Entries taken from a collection
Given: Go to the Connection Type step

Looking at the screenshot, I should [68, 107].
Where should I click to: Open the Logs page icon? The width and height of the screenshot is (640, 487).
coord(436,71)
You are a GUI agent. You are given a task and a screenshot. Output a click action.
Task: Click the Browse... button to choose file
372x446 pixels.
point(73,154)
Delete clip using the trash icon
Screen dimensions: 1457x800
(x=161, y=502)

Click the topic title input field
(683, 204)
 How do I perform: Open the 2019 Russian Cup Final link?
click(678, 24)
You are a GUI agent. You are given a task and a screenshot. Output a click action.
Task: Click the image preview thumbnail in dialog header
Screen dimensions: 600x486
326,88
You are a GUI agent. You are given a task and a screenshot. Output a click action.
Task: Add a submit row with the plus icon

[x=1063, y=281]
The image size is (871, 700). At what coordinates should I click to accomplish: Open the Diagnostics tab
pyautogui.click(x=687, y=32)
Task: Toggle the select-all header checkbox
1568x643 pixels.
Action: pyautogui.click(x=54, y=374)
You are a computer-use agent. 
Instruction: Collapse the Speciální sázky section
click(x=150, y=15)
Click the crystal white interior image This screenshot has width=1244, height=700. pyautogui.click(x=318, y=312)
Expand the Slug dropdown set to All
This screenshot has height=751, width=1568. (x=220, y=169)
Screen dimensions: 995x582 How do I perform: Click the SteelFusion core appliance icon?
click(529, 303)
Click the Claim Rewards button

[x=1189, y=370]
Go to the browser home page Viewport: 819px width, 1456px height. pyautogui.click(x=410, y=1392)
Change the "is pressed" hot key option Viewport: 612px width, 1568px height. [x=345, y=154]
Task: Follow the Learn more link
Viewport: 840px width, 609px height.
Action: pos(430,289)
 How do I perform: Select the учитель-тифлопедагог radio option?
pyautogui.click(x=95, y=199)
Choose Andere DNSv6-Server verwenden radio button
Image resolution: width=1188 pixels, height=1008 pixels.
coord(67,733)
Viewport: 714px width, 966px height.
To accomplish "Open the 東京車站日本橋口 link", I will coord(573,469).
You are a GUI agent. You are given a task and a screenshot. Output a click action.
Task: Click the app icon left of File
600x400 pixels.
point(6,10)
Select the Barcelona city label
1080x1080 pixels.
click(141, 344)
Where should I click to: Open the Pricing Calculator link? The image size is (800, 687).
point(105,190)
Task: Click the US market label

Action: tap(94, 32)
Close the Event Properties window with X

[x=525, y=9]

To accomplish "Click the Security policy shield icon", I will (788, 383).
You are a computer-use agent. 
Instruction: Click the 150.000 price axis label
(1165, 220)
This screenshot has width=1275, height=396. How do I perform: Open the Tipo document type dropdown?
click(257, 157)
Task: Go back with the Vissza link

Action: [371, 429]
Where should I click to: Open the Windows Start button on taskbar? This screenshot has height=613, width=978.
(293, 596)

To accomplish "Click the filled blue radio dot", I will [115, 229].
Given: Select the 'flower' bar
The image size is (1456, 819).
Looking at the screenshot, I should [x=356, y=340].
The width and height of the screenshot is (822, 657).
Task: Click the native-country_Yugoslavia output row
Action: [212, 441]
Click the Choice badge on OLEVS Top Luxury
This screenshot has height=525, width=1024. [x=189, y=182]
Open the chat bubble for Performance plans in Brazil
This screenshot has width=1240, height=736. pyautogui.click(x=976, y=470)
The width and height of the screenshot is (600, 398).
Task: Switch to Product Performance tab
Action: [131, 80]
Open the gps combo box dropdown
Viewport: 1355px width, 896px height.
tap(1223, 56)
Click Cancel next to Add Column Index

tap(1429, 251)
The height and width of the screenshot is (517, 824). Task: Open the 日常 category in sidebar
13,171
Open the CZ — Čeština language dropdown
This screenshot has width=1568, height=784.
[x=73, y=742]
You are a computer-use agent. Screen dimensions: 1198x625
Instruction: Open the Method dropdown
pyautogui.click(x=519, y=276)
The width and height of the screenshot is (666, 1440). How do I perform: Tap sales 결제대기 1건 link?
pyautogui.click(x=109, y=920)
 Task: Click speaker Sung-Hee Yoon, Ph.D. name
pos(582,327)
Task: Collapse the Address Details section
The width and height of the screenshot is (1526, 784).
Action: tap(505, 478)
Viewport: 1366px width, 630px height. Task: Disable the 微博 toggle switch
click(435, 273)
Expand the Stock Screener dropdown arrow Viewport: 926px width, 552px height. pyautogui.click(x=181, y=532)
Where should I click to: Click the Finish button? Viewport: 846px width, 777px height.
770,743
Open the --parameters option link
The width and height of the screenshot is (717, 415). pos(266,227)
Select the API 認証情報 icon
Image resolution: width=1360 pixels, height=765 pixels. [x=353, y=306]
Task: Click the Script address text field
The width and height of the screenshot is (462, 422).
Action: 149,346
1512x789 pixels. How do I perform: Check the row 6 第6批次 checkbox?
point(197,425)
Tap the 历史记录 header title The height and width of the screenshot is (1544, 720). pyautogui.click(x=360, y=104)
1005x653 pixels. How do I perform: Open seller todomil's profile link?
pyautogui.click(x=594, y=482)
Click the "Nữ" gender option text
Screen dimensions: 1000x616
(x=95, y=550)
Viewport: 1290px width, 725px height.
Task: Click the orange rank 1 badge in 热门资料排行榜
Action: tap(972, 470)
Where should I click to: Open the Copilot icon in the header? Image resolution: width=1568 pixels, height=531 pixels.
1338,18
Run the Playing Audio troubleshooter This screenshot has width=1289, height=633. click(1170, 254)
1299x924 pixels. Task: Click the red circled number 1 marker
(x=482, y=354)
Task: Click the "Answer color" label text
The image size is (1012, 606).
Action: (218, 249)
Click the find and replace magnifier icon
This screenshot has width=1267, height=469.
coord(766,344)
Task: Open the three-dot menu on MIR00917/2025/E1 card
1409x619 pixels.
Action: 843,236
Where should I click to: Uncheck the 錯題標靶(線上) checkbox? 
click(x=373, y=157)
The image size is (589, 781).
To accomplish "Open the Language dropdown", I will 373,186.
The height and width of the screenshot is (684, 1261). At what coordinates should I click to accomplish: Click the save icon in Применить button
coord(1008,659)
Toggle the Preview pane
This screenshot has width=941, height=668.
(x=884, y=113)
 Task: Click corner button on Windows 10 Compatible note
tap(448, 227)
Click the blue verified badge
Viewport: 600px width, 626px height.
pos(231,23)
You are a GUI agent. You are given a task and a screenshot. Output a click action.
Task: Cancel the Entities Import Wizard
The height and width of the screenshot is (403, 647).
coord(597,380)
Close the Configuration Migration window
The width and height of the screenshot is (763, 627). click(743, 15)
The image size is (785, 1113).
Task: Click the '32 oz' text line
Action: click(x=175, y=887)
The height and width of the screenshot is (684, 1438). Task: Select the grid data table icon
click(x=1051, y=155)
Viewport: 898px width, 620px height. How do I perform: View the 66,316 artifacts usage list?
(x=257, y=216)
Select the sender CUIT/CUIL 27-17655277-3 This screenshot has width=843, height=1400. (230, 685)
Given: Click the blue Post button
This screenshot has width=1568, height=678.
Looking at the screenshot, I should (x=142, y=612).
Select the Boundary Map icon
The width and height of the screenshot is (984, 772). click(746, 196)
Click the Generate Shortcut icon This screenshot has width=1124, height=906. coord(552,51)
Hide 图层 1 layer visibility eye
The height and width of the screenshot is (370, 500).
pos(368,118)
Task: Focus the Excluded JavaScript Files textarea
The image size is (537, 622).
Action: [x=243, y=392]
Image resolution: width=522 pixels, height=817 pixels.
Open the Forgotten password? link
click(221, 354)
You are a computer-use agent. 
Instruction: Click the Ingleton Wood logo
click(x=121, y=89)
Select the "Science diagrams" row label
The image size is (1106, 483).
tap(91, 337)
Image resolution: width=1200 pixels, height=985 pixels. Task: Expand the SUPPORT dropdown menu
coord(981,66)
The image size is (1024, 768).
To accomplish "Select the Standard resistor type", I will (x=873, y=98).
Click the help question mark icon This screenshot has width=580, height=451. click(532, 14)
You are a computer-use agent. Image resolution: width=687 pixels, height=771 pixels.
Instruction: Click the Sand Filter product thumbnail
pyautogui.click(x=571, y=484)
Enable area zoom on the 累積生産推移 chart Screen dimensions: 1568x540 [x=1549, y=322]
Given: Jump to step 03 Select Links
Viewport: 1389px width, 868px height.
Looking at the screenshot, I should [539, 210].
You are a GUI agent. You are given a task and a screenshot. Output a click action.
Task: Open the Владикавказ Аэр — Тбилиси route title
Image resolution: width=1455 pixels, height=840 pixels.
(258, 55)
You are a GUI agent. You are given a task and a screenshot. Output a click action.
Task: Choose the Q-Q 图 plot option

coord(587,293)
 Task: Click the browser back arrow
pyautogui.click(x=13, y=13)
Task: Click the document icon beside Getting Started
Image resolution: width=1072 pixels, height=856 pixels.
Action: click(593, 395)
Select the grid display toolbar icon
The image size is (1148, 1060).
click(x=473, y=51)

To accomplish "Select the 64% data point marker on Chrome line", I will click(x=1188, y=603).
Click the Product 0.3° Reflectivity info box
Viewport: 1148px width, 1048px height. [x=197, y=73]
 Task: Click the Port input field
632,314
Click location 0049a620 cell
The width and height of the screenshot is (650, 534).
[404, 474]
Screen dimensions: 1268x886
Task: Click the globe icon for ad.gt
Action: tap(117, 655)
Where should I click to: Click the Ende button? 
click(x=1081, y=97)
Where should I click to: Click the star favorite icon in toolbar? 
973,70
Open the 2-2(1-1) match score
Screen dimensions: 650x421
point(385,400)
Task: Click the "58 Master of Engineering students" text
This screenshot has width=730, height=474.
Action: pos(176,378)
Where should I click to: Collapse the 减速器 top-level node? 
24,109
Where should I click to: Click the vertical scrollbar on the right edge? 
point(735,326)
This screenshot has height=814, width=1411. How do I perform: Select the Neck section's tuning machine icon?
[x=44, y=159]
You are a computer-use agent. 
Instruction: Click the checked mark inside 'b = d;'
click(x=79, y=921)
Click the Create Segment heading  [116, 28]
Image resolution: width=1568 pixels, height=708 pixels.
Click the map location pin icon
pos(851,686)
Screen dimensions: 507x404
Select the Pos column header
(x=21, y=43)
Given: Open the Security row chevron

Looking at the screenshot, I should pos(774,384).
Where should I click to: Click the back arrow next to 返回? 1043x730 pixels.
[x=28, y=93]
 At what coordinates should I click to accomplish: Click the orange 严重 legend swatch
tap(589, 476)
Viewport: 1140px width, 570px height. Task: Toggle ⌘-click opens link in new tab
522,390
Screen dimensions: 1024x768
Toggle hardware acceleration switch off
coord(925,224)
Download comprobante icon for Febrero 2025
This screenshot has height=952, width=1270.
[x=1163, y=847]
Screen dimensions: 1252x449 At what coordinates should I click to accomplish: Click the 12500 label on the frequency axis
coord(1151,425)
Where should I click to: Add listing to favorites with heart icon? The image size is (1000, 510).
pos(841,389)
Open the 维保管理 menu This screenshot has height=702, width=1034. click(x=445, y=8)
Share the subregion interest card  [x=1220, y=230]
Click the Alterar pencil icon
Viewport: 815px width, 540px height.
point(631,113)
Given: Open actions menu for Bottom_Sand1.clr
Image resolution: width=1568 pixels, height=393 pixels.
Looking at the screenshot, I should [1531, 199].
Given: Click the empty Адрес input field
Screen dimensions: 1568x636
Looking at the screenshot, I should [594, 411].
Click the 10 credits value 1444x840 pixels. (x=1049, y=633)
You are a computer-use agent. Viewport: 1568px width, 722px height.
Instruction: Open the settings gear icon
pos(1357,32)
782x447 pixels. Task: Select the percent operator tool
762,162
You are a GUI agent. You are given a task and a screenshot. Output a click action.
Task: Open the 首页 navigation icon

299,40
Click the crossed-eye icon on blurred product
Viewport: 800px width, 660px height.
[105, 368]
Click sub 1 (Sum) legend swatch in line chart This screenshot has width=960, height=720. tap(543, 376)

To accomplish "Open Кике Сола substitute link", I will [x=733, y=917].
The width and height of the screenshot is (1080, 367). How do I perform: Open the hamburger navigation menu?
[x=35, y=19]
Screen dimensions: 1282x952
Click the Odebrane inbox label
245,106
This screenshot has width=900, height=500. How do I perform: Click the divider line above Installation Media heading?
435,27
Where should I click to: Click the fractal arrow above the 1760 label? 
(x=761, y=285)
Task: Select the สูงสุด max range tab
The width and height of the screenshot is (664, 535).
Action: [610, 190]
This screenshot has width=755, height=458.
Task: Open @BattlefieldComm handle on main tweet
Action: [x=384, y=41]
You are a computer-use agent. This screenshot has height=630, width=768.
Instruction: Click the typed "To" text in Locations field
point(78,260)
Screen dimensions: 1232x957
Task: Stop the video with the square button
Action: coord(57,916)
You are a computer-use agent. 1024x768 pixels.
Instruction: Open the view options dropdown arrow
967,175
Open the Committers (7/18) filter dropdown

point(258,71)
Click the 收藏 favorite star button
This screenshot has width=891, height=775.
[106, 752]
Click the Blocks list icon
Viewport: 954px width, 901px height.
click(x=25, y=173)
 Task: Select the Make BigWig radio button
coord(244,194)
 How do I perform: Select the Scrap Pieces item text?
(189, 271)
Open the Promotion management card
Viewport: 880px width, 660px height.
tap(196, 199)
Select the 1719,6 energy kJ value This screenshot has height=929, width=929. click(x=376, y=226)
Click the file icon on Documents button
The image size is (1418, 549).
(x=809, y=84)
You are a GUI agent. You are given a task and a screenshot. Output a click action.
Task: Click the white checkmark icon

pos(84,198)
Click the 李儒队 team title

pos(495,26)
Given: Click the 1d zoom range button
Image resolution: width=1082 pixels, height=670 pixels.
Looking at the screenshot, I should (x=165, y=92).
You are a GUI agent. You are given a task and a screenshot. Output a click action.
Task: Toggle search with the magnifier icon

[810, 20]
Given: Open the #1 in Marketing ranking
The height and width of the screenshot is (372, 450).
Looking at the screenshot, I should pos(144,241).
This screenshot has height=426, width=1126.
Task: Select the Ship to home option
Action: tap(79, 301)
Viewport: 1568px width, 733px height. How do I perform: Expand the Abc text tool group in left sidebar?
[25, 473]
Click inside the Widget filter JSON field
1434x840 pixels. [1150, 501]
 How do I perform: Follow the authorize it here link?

Task brief:
Look through the entries and return each line that has the word "will" in it.

Exercise result:
To accomplish "Open the 東京車站日本橋口 link", I will coord(573,469).
To accomplish "Click the Security policy shield icon", I will (788, 383).
To accomplish "Click the filled blue radio dot", I will [115, 229].
To accomplish "Open the Language dropdown", I will 373,186.
To accomplish "Select the Standard resistor type", I will (x=873, y=98).
To accomplish "Select the 64% data point marker on Chrome line", I will click(x=1188, y=603).
To accomplish "Open Кике Сола substitute link", I will [x=733, y=917].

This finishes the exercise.